Stored records
_ _ _ _ _ _ _

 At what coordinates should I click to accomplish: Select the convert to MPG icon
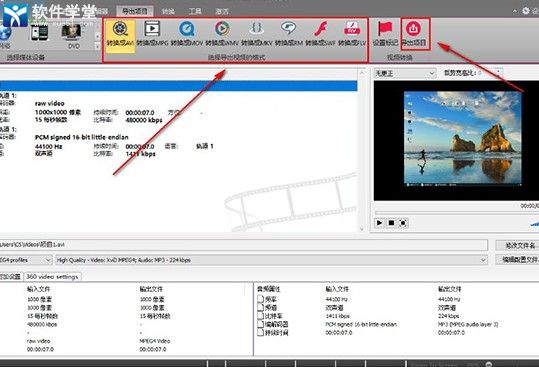point(152,29)
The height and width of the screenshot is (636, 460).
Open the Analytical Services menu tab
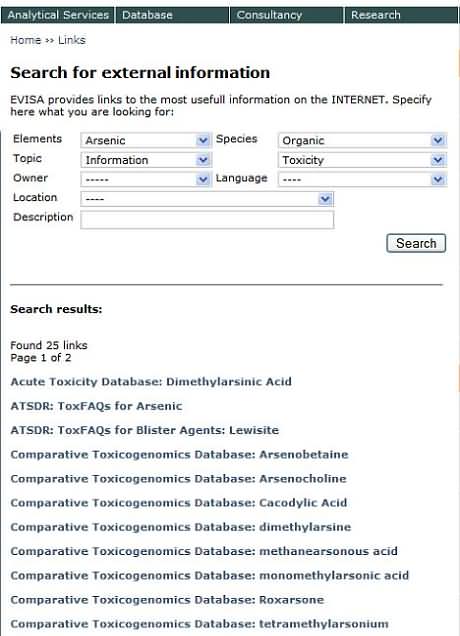click(58, 15)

_ _ _ _ _ _ _

▶ _Work instructions_
If pictures appear among the records, do not carry them over; retype the rest exactly.

▶ _Solution for this task_
 At what coordinates should I click to accomplish: Select the convert to MPG icon
point(152,29)
The height and width of the screenshot is (636, 460).
Open the Analytical Services menu tab
click(58, 15)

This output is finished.